All the aggregators have consistently indicated that Clinton held a national lead at almost every point in the campaign.
Publicity from the Republican party convention in August produced for Trump a brief poll boost that brought him in touch with Clinton, or even slightly ahead. But just a week later public reaction to the matching Democratic party convention sent Clinton surging to a lead that she has kept ever since.
All poll aggregators have been similar, showing Clinton’s surging lead from late July through August, easing off to a narrower lead during September, and then surging again when the Trump campaign’s wheels began coming off in late September.
An alternative prediction analysis service is the ‘prediction market’ run by the University of Iowa, known as the Iowa Electronic Market (IEM).
Operating since the year 2000, the IEM approach generates statistics on fluctuating ‘prices’ for participant predictions using $1.00 unit stakes of real investment by the thousands of participating individuals.

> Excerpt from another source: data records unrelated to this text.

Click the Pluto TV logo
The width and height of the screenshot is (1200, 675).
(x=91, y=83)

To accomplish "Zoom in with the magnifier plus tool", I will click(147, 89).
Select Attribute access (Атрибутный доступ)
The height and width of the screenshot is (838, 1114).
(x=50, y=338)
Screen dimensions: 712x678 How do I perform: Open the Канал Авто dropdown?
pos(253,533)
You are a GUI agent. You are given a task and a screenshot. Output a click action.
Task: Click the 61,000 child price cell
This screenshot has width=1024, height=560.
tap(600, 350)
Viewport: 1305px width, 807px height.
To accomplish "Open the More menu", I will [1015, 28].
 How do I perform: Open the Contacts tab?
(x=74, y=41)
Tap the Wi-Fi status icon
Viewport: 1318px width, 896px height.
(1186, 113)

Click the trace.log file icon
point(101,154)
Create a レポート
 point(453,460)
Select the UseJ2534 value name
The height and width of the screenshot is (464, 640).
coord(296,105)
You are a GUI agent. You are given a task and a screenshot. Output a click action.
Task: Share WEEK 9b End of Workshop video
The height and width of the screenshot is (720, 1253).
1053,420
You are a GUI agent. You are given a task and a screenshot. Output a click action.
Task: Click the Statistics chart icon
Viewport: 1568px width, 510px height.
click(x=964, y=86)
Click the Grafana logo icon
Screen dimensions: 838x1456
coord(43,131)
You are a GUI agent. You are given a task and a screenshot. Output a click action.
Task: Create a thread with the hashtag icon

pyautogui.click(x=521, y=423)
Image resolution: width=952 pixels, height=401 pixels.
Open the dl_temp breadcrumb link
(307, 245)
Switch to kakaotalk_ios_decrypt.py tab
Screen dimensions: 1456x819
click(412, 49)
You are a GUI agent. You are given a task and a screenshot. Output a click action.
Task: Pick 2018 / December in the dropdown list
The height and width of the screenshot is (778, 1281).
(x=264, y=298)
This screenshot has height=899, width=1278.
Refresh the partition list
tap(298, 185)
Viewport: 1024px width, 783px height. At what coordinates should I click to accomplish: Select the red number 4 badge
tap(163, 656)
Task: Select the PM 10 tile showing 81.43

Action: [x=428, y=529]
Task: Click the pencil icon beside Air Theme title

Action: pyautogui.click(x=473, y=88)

Using this mechanism, unit prices vary between zero and $1.00, with the latter meaning that investors are so certain of a result that contract units for the alternative simply cannot be sold.
IEM sells contracts for a variety of political contests, but the most important IEM product is for the party (not the specific candidate) which becomes the ‘winner-take-all’ winner of the presidency in 2016, shown below.
IEM’s prediction price graph for the party winning the US presidency over the past 18 months.
Like the polls and their aggregations, IEM has consistently shown the Democratic Party as the probably winner, with its price levels actually showing the lead more starkly than the poll curves.
At no point has the investment price of a Republican president led that of a Democratic one. Except for the brief surge effects of the party conventions in August, Clinton’s price has not fallen below around $0.60, nor has Trump’s risen above around $0.40, from the period in around February 2016 at which the two candidates became the leading candidates for their respective party nominations.
Indeed, the price floors and ceilings have been remarkably stable since around July 2015, when both campaigns were in motion.
In the last decade IEM developed a solid track record for out-predicting the polls, and attracted a lot of scientific discussion. In recent years attention on IEM has been eclipsed by the growth of more advanced probability estimation services.
One of the most highly regarded poll aggregators is Nate Silver’s FiveThirtyEight.com service, mentioned above. In recent years this site led the development of estimation methods to derive the specific probability of candidates winning elections.
The method is not based only on the national poll leads, but uses separate polling aggregations in each one of the 50 states. A win probability is calculated for each state, and all 50 probabilities are then aggregated to generate a single overall probability of winning the election.
FiveThreeEight.com’s result prediction map (as at Oct 19)
So who is winning?
The upshot of all three approaches to prediction is strikingly consistent: the Clinton Democratic campaign has clearly led the Trump Republican one at every stage of the race other than – by some measures – a brief single week of alignment following the publicity of the Republican party convention in July.
With less than three weeks to go, Trump’s campaign is in serious trouble.
Hillary Clinton is winning in more than enough states to win the presidency. In fact the FiveThirtyEight map above shows that – for the moment – even the safe Republican state of Arizona is now more likely to elect a Democratic Electoral College list than a Republican one. Other States such as Missouri, Alaska and Georgia are shifting from ‘dark red’ to ‘light red’ in their probabilities.
There is even wild talk that the race is close in the Republican’s largest and most vital state, Texas.
The Republicans, on all this data, are facing a serious loss in 2016.